It’s a cliche for music geeks to discard the hyped sound by the time it’s getting column inches (should that be centimetres?) having moved on to something new and fresh. In my current series of great, patently obvious, observations that nonetheless enunciate something with a deeper meaning, here are some excerpts from Si Hindle aka Somefreak‘s review of the latest Villalobos beat, a 40 minute groove called ‘Fizheuer Ziheuer.’
Minimal, and this is defiantly minimal, is the ‘big thing’ right now. Si points out that ‘big things’ attract a bunch of people who are only interested in what he calls the “big thingyness” of it, rather than the “history or true nature behind the glitz.” You see it in all sorts of music, and scenes. Like at the moment the hyphy/Baltimore/Crunk thing in Sydney has flipped out of its Levins-driven niche into mainstream club culture – it’s getting Levins (who rocks these beats) loads of gigs, but all of a sudden a whole bunch of other DJs are playing the same records, with a lot less feeling.

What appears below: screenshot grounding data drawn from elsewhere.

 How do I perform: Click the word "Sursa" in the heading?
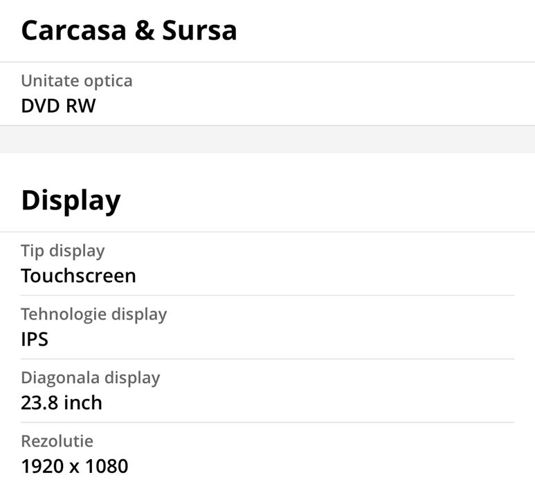coord(199,30)
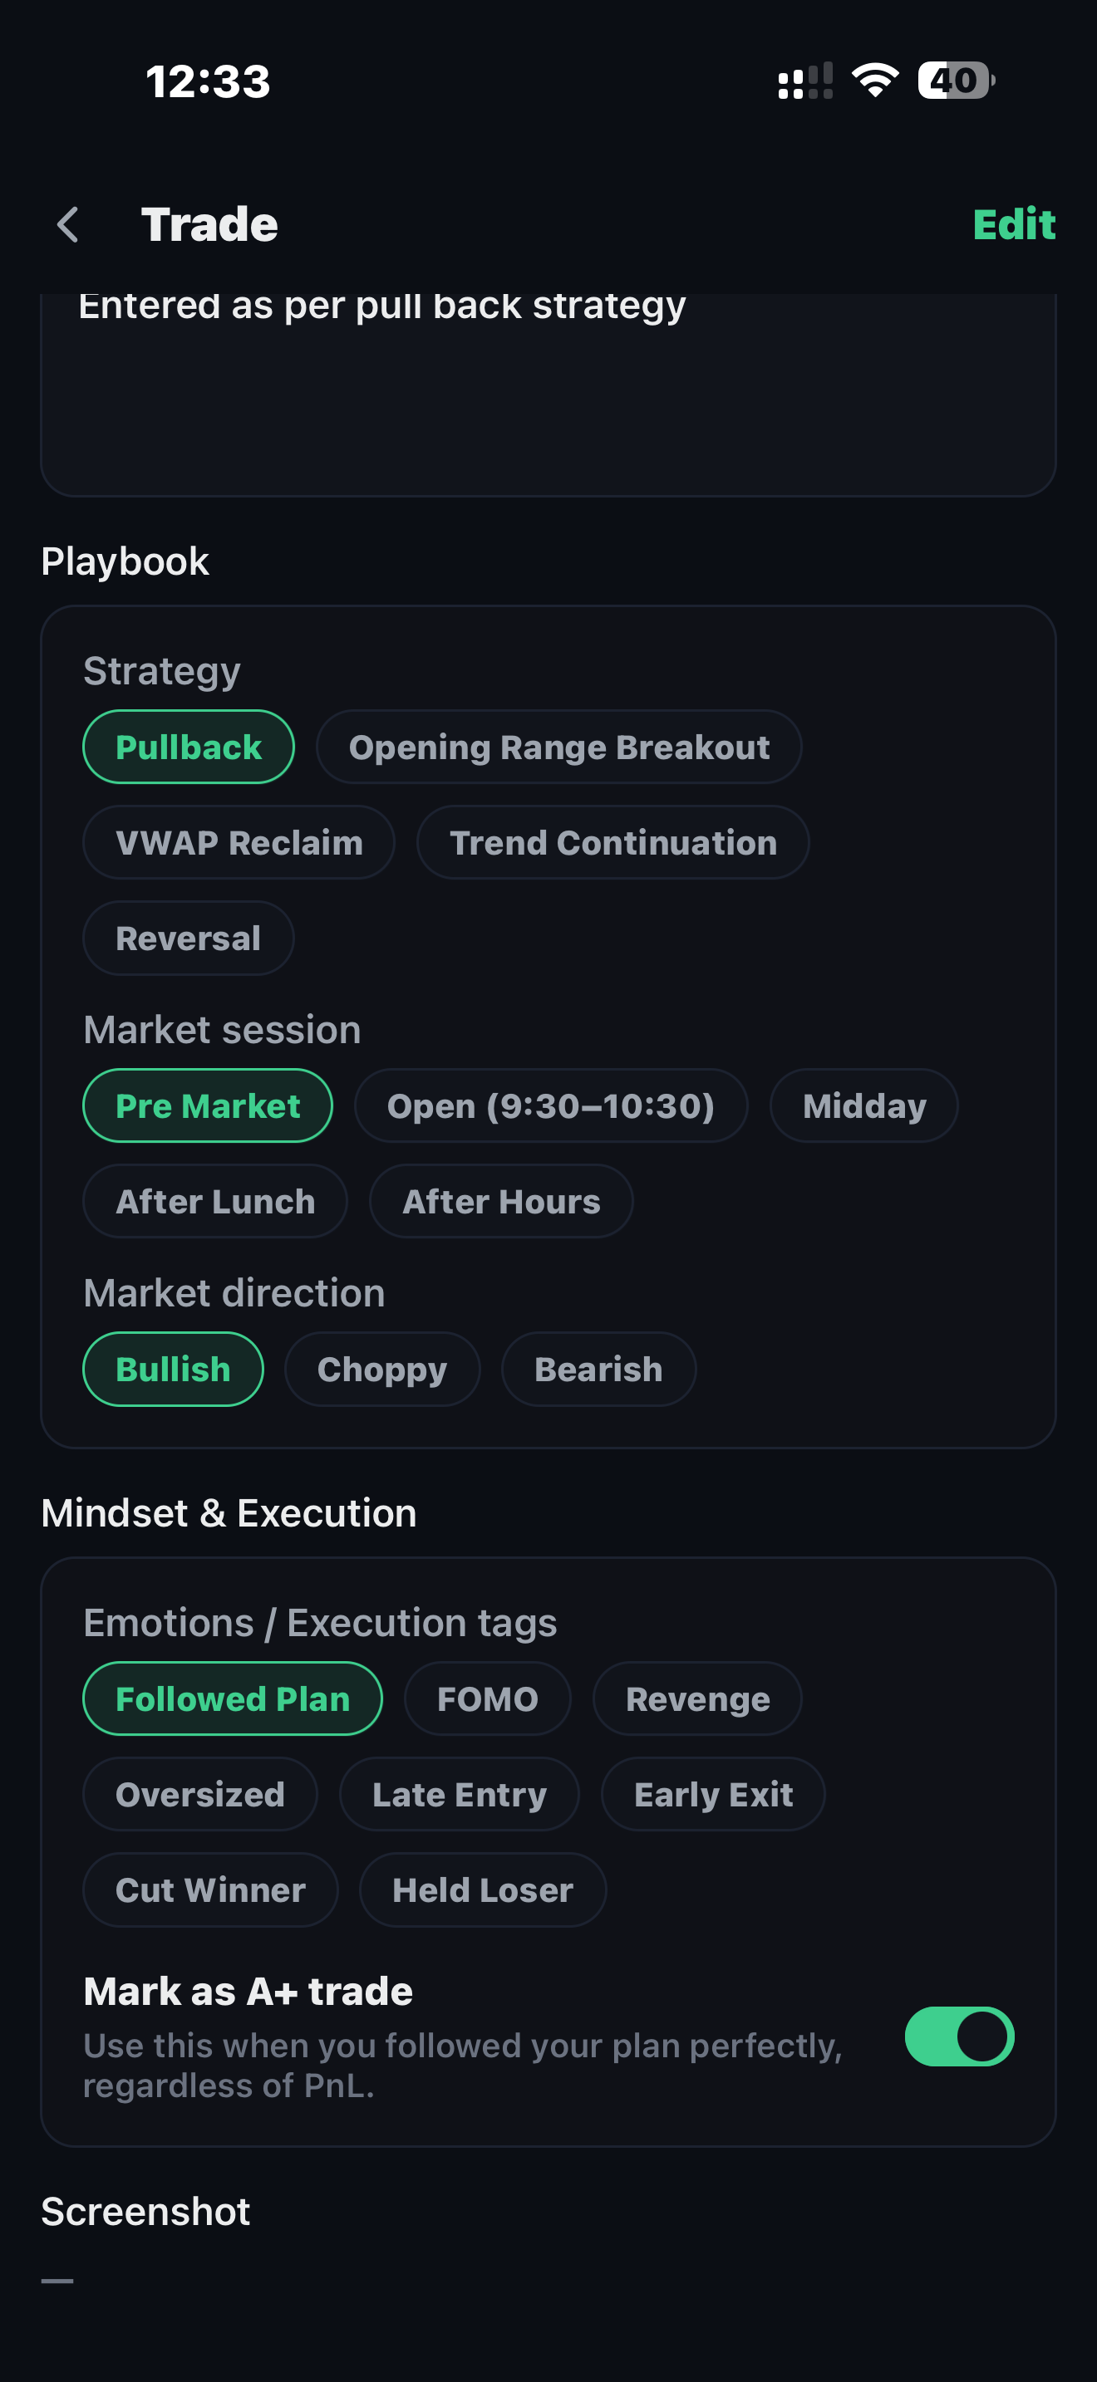Screen dimensions: 1097x2382
Task: Select Opening Range Breakout strategy
Action: (559, 747)
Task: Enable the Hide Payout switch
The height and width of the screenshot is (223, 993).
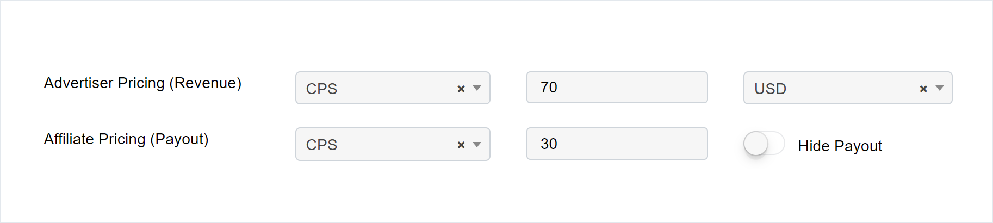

“Of course, making something a Big Thing commodifies it, and reduces it to a set of rules which can then be clearly followed by craftsmen (yes Martin Buttrich, I’m looking at you) to create ‘new’ pieces of work that offer little new to the original form but help propagate the generic form associated with whatever label is applied to the Big Thing, to the point where it becomes caricaturised, hated and ultimately discarded for the next Big Thing (watch out, Dubstep!)”
I think it’s fair to say dubstep is pretty much there already – generic beats increasingly dropping as the scene explodes in the UK, and gets closer to it here – but that’s beside the point. Is there any way to avoid the NME style next big thing phase? Constant evolution can only take you so far – it didn’t work for dubstep, eventually the buzz brings in a crowd who aren’t interested in taking things forward, they want something they can get their heads around, describe in a buzz statement on flyers, and pitch to promoters.
But isn’t this exactly what happens with most (all?) music scenes? More to the point, isn’t it a great thing, forcing paradigm shifts, shaking up audiences, moving people along…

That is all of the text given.